Emily Wolfe

The young woman cleared her throat, clearly feeling awkward by my silence. Closing my eyes, I tried my best to go back to sleep, to make her leave, but being so rude just wasn’t a part of my personality. Before my parent’s died and was bright, cheerful and definitely social girl. Letting out a groan that sounded much like a frog since my throat was so dry, I slowly rolled back over and met her gaze with my own bloodshot eyes.

“Who… are you?” I managed to choke out. The lady smiled pleasantly and pointed to a glass of water on the table beside my hospital bed.
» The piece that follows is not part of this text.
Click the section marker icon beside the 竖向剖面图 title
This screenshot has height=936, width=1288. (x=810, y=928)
“Perhaps you’d like some water?” I nodded and slowly pushed myself up to a sitting position. Every limb of my body felt like jelly, and it took a while to get my aching arms to actually support my body. The drink of water was more than worth the effort and pain of sitting up; the cool liquid slipped down my throat, instantly soothing it. It seemed, almost, to begin revitalizing all parts of my body. My vision cleared, the brain unclouded, and suddenly I began to cry as all my memories of the previous night came started to piece together. The woman’s face melted into pure sympathy as she put a tender arm around my shoulders. “Sh, it’s all right now. I’m Ms. Wolfe, or you can call me Emily. Whichever makes you feel more comfortable.” By the way she was dressed, I could tell that she was clearly not a nurse. She wore a stiff looking brown coat and matching skirt with a soft, baby pink undershirt. Emily smiled as she noticed me analyzing her. “Looks like you’re awake and alert again, that’s a good sign. Would you like to tell me how you’re feeling?” I groaned loudly. A shrink? Really?
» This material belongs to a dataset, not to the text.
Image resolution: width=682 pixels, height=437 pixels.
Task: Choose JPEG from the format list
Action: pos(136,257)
“How do you think I’m feeling?” I replied sharply, forgetting about the manners that had compelled me to speak to this woman in the first place. “My parents were just killed, I tried to commit suicide, failed, and am now confined to a hospital bed with a shrink about to interrogate me. Maybe it would’ve been better if I had died!” I was breathing heavily. All the darkness that had seemingly infiltrated my mind when I first wanted to kill myself was back again, and even darker it seemed. I glared at Emily, who had taken out a notepad and began scribbling down notes. All I wanted was for her to leave me alone and let the darkness take over again. I laid back down with my back to her and shut my eyes tightly, trying to force my body to drift into sleep and not wake up again. Instead, my brain decided to torment me with dreams of my parents.